# Newborn coding



## cmbizpro (Jan 14, 2013)

I have a question about the newborn hospital coding. I am billing a 99460 on the initial visit with V30.XX. What is included in the normal NB E&M? We have had NB with some other findings; ie. abnormal hearing, minor lacerations on the head, feeding difficulties on initial exam, and hyperbili, etc. In these cases should I be adding a 99224-99226?


----------



## jbos (Jan 14, 2013)

*Healthy Newborn vs Non-routine Newborn visits*

Hi,
Per the 2013 E&M services for age 28 days or less,
_99460 Includes _Family consultation, Healthy Newborn H&P, Medical record documentation, Ordering of diagnostic tests and treatments & services provided to Healthy newborns <28 days.  
_But DOES NOT include:_
Neonatal intensive and cirtical care, Hospital discharge or Non-routine neonatal impatient E&M services (99221-99233) 
Codes 99224-99226 are for 'Subsequent Observation' which includes *changes in patient's status,* medical record review and review of diagnostic test results.

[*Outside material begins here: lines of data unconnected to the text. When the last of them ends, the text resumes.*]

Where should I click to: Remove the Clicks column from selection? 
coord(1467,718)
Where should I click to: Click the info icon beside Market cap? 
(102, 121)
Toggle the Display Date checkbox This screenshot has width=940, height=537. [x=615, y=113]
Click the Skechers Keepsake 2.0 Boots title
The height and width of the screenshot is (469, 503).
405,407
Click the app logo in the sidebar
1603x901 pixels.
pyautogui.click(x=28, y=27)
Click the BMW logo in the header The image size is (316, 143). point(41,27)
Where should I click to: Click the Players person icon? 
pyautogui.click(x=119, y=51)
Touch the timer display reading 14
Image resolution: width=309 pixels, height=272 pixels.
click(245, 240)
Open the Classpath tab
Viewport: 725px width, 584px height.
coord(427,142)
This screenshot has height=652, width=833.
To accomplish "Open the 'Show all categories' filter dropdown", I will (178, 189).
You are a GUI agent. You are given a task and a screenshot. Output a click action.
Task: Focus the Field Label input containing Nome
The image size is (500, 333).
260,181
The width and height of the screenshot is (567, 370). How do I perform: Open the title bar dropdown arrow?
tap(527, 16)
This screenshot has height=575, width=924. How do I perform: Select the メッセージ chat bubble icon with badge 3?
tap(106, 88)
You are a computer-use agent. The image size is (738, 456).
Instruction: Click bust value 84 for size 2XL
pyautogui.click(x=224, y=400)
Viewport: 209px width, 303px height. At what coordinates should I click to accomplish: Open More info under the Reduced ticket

So, I would say that if the newborn care warrented *additional* services because of the additional 'non-routine' diagnostic findings, you could bill for one of the 'subsequent' visit codes (99224-99226), however, if the physician did not see the patient any time other than the initial newborn visit, you could *not* bill additional charges, but COULD add additional diagnosis' to 99460.


----------



## cmbizpro (Jan 14, 2013)

Thank you.


----------



## JerieT (Jan 24, 2013)

If the baby has problems after being born should a subsequent newborn or a subsequent Inpatient code be used?  I've noticed some of our physician's are using 99232 for a newborn (under 28 days) with neonatal opiate withdrawal or when the diagnosis is "pre-mature." This baby has been in the hospital for 2 - 3 weeks.


----------